Rokets

Bad Choices

Molte band negli ultimi anni scelgono la semplicità diretta, quella del rockeggiare classico, con riff-rama non originalissimi ma che vogliono accendere fiammate che bruciano subito. Si comportano così vari gruppi, come per esempio quest’anno i Black Spiders e i Plasticdrops, questi però fanno il filo anche agli anni novanta tra punk adolescenziale, stoner e grunge, mentre i finlandesi Rokets sono attaccati a pressione all’Hard and heavy più antico e viscerale. Si tratta di brani semplici ma non semplicistici, che raggiungono immediatamente il punto ma rimangono densi ed intelligenti. Un terzo lavoro senza grandi difetti, costruito a servire chi vuole far scorrere l’istinto, ma dedicato anche a coloro che vogliono sentire una costruzione sensata.

La title-track ‘BAD CHOICES’ fende l’aria con un riff elettrico d’attacco e l’energia monta per un ritornello tra il rock’n’roll ed il punk; la verve che emana è trascinante. ‘LAW & ORDER’ rolleggia danzereccia alla Ac/Dc e sprona le membra ed il capo ad ondeggiare a ritmo, con la fottuta anima delle band anni settanta da garage rock. Con il riff nettamente Heavy Metal, stile i belgi Killer del 1981, ci si smarca un po’ dal rockin’ punk che talvolta emerge, e con una voce che ricorda un po’ Tim Baker dei Cirith Ungol, sforna un risultato aggressivamente attraente e nettamente ficcante. Con ‘LIGHTS OUT’ si rimane ancorati all’heavy, quello di fine anni settanta vomitato dai Motorhead, riff stoppati e drumming tonico per una frizzante e vibrante caratterialità. Fuori dall’attitudine sonora “tutto e subito” sta la più melodica ‘WHITE RAVEN’ che trova una linea cantata più articolata ma fermamente vincente; non si tratta di un brano cerebrale però possiede un’ampiezza espressiva luminosa che si apre in modo felice e solare a testimonianza di una bravura che va al di là della presa di forza. Non ci sono filler in quanto anche nei pezzi minori si trova freschezza e ci si diverte.

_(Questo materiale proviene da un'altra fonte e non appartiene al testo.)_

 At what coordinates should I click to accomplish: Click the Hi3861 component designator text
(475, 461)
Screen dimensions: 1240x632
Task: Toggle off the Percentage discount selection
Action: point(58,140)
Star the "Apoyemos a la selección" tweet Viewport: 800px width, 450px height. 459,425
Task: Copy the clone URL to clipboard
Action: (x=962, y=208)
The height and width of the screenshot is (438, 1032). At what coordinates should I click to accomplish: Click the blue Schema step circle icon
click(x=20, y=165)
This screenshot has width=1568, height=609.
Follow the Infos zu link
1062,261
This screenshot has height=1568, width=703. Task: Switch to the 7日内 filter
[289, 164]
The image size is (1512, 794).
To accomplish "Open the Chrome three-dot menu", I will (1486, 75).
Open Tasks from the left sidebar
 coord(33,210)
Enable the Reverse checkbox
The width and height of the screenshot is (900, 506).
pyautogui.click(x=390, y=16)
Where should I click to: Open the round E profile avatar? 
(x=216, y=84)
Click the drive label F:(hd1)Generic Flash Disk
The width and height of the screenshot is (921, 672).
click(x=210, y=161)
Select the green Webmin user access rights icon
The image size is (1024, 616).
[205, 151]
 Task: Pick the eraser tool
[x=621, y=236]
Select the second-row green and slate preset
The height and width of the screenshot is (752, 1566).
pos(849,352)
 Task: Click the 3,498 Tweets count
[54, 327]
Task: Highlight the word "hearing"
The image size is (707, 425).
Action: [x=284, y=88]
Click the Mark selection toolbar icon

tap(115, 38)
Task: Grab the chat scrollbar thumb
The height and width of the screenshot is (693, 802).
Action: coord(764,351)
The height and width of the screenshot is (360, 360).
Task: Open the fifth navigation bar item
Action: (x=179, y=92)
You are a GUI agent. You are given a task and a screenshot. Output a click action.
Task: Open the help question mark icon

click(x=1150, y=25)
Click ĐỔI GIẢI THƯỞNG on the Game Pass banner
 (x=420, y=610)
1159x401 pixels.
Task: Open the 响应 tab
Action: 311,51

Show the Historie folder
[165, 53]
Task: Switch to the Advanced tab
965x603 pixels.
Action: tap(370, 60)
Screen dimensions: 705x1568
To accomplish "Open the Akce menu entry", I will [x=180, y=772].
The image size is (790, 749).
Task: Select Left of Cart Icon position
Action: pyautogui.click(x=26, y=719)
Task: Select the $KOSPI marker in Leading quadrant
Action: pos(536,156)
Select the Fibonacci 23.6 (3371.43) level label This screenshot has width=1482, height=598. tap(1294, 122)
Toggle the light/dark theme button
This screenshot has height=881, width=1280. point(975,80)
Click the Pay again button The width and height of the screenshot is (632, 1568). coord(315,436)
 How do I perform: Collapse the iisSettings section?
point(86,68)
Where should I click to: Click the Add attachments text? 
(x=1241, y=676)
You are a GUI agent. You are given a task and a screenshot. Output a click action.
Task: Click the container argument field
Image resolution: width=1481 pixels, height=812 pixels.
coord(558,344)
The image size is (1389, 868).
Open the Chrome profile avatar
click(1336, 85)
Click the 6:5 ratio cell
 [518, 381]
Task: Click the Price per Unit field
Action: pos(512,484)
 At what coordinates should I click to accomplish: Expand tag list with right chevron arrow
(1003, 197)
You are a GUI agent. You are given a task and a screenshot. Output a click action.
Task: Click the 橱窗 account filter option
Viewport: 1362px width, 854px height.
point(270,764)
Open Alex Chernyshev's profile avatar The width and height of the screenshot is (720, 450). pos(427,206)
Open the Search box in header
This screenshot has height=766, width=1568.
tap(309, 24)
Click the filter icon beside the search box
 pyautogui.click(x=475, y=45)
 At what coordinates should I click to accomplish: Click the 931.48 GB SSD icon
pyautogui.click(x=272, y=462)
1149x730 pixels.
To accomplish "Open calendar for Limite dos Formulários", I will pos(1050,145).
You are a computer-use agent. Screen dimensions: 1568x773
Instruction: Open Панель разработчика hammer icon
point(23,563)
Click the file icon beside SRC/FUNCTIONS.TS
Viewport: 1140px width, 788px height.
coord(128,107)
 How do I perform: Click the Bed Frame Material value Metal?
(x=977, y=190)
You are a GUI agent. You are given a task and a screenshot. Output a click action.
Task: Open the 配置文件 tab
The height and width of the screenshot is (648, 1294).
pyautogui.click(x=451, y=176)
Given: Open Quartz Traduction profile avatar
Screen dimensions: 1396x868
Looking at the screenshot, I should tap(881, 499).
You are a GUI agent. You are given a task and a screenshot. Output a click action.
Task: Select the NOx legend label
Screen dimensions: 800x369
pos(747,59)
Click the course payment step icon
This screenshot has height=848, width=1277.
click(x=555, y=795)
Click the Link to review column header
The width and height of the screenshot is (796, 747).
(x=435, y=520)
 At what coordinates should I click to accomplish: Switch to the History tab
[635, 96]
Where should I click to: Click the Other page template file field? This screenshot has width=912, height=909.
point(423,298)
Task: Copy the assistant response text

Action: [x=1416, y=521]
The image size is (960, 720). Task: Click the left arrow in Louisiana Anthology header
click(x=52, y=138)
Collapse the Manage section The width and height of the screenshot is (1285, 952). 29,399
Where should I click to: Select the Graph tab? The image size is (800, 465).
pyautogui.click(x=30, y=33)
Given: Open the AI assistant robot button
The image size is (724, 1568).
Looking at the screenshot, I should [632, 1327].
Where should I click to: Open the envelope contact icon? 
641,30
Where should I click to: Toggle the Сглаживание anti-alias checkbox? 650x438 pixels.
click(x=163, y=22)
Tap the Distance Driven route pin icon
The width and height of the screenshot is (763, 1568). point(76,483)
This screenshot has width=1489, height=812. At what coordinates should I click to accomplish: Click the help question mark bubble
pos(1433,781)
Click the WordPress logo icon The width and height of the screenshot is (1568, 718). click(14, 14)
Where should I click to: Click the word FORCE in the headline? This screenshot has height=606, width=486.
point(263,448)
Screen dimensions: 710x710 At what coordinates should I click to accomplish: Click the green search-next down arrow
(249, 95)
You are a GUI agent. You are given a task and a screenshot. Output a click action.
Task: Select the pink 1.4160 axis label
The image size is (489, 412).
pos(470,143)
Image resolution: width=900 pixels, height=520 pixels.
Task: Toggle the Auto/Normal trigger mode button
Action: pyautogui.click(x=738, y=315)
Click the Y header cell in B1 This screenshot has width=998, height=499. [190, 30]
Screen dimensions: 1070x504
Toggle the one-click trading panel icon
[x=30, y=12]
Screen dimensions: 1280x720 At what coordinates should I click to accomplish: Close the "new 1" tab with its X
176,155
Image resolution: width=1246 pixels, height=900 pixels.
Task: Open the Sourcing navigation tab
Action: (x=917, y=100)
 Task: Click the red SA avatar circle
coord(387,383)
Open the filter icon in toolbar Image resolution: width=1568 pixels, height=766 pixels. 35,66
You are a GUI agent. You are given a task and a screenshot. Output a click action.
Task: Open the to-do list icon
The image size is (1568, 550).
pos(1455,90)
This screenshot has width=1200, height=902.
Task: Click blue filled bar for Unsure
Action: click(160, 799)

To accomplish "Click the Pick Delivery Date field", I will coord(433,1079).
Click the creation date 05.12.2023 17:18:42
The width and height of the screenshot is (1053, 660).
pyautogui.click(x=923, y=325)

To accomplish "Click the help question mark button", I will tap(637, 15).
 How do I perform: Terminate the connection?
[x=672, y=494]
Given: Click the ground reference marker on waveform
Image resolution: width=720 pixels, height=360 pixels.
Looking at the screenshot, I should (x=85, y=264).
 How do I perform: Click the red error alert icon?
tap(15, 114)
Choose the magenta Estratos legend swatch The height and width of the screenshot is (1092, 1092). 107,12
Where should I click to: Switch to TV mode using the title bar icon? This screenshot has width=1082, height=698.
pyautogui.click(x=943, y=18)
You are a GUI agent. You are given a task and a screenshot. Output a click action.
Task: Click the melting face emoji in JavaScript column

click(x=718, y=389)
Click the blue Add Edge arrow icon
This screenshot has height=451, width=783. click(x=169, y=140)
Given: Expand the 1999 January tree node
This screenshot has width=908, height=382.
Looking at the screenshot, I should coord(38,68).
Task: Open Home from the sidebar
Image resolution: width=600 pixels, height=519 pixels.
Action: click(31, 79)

La riffica tagliente funziona che è una meraviglia. L’ugola è altrettanto acuminata, leggermente roca ed abbaiata come un coyote scattoso, che fuoriesce tra le sferzate di un’aria pungente. Ha pure lati orecchiabili, ma mai insistiti, giusto il minimo per diversificare e rimanere impressi. L’impostazione punk diviene molto spesso metallica e la fa da padrone l’urgenza esuberante. Non tutti i brani spingono al massimo ma l’elettricità è un filo conduttore che pervade la loro essenza. Anche le parti soliste, nettamente mutuate dal rock sporco di stampo Street e Hard, generano passaggi piacevoli e dinamismi scintillanti. Un altamente godibile metallo primigenio, saltellante e inspessito da un bel chitarrismo vivace, che non genera mai stanchezza ma pompa adrenalina. Musica per rockettari puri. Era quel sound che non aveva la poderosità quadrata degli Accept e dei Judas, ma che schiacciando l’acceleratore generava lo speed precursore del thrash, rimanendo legatissimi alle volute sudate ed impennate di gruppi meno impegnativi dal punto di vista strutturale. Lo sfogo umorale è generoso e l’appeal è potenzialmente adatto alle incursioni live, generando come minimo spontanei scatenamenti.